Lou D’Amico, owner of Jewett City Greenhouses, told the Energy and Technology Committee that his fourth‑generation family greenhouse faces steep, unpredictable natural‑gas demand charges because the utilities’ method locks a 12‑month demand ratchet to the single worst 24‑hour day in the year.
Under current Eversource practice D’Amico described, a single high‑use day during the peak heating season can set a demand component that remains on a customer’s bill for 12 months. He said a recent rate change increased his demand charge from roughly $2.93 to $3.79 per 100 CCF and that a high‑day ratchet can add several hundred dollars a month to a small grower’s bills for a full year. D’Amico said agriculture is seasonal and the current methodology penalizes farms that concentrate use in a short season.
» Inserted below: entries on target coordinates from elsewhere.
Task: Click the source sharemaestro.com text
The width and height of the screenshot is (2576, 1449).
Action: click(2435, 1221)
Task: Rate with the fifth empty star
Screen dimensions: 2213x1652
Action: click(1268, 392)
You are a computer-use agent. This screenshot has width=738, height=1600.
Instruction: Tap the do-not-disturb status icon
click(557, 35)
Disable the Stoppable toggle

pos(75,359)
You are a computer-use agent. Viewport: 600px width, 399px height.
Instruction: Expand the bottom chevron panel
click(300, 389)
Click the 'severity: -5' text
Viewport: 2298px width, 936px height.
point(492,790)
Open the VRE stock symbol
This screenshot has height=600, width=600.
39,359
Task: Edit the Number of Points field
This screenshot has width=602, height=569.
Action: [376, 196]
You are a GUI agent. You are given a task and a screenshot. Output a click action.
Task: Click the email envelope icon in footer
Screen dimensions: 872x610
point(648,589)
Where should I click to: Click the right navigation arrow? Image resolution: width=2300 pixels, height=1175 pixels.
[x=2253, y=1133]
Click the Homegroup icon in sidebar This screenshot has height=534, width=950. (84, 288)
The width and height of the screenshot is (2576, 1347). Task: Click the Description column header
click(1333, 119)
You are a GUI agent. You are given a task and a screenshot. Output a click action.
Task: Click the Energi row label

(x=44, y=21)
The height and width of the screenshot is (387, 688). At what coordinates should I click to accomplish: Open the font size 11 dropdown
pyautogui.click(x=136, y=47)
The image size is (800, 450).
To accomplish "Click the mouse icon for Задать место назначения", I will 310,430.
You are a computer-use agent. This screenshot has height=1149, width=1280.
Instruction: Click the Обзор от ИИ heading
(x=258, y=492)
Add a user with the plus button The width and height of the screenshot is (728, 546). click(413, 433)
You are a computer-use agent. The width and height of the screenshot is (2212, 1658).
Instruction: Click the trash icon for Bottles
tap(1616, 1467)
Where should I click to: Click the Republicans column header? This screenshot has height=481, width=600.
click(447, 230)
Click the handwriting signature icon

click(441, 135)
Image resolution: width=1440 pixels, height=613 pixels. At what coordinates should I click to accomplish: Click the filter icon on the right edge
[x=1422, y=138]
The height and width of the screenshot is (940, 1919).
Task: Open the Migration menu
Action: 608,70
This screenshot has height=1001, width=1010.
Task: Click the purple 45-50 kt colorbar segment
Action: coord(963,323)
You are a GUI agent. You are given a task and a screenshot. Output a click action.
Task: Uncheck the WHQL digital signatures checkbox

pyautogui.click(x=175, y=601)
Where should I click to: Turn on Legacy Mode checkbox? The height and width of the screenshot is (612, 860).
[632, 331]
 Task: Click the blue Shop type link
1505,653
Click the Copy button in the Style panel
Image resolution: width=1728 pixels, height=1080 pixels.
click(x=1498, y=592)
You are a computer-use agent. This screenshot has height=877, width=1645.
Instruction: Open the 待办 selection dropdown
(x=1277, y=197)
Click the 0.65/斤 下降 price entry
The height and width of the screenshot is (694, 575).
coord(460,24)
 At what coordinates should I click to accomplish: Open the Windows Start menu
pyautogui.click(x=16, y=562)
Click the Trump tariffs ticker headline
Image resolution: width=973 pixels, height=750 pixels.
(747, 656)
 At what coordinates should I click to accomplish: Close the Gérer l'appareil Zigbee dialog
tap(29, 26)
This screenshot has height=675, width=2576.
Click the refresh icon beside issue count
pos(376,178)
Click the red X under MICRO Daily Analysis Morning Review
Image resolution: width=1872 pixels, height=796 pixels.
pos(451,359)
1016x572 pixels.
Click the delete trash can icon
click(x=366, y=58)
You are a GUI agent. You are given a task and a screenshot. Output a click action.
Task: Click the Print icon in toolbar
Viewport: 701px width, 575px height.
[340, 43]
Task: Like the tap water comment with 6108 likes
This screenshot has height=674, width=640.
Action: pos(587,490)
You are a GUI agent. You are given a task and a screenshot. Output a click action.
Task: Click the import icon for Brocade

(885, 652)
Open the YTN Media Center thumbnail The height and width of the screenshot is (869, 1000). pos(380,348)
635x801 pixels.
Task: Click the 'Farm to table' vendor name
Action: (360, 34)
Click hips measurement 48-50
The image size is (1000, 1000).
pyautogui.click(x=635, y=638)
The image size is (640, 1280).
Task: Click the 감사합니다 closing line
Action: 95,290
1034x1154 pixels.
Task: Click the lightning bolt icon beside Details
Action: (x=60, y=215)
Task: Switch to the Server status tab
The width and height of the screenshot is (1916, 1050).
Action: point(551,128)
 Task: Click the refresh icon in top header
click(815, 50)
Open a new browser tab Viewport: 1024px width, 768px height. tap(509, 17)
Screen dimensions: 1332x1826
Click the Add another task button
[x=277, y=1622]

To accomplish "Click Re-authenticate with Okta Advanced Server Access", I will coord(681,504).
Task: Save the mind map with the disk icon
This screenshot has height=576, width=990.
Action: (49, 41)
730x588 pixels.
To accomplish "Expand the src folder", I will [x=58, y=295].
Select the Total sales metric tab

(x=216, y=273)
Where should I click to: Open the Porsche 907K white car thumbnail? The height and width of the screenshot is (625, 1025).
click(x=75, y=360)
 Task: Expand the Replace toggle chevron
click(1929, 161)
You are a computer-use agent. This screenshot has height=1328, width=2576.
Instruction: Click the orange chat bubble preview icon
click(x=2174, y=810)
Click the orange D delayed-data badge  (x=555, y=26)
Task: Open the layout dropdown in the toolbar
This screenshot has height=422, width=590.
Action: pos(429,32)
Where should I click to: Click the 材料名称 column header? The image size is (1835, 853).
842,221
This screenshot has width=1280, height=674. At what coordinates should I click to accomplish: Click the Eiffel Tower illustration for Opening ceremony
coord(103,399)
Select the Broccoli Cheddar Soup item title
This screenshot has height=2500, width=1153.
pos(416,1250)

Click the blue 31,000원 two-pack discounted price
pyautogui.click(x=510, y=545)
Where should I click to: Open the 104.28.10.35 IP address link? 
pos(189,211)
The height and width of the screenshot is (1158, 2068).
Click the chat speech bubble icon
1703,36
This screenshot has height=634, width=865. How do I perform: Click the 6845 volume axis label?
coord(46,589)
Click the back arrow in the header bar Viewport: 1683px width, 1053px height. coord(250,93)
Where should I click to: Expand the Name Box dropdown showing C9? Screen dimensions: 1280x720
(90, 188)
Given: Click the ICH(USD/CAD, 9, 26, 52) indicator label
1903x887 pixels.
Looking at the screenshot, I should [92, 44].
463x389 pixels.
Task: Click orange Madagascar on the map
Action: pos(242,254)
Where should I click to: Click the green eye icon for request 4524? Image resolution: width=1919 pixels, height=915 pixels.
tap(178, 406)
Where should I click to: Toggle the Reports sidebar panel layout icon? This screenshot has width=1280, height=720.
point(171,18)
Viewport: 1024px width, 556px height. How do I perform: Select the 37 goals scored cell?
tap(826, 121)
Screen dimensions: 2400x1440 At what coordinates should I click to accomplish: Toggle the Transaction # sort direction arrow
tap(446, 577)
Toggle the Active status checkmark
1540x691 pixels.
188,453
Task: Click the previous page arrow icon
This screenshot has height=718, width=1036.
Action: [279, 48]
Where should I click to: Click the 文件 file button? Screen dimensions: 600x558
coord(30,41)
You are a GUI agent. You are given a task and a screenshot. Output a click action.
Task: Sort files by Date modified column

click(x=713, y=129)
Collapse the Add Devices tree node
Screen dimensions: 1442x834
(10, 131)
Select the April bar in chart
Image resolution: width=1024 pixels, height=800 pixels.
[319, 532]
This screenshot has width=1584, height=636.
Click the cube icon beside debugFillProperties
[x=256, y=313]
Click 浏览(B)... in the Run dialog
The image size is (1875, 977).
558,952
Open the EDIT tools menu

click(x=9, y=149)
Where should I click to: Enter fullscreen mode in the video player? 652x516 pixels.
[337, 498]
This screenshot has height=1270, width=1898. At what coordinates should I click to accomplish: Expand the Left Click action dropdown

Representative Lanou sponsored a proposal (SB 246 / HB 5246) to compute demand ratchets on a rolling quarterly basis for agricultural and farm‑permit customers so recorded peaks reflect recent seasonal usage rather than a single outlier day. Eversource representatives said during committee discussion that they do not have the authority to unilaterally change tariffs outside a rate proceeding and that policy questions of which customer classes should be treated differently properly belong in a rate case or Commission rulemaking.
Members of the committee asked Eversource whether it had previously discussed bespoke relief with affected growers and whether an expedited regulatory pathway exists; Eversource said it would consider testimony in the next rate case and that a legislative change could be discussed. The committee did not adopt legislation at the hearing; the company urged growers to participate in regulatory or rate‑case processes to make their case formally.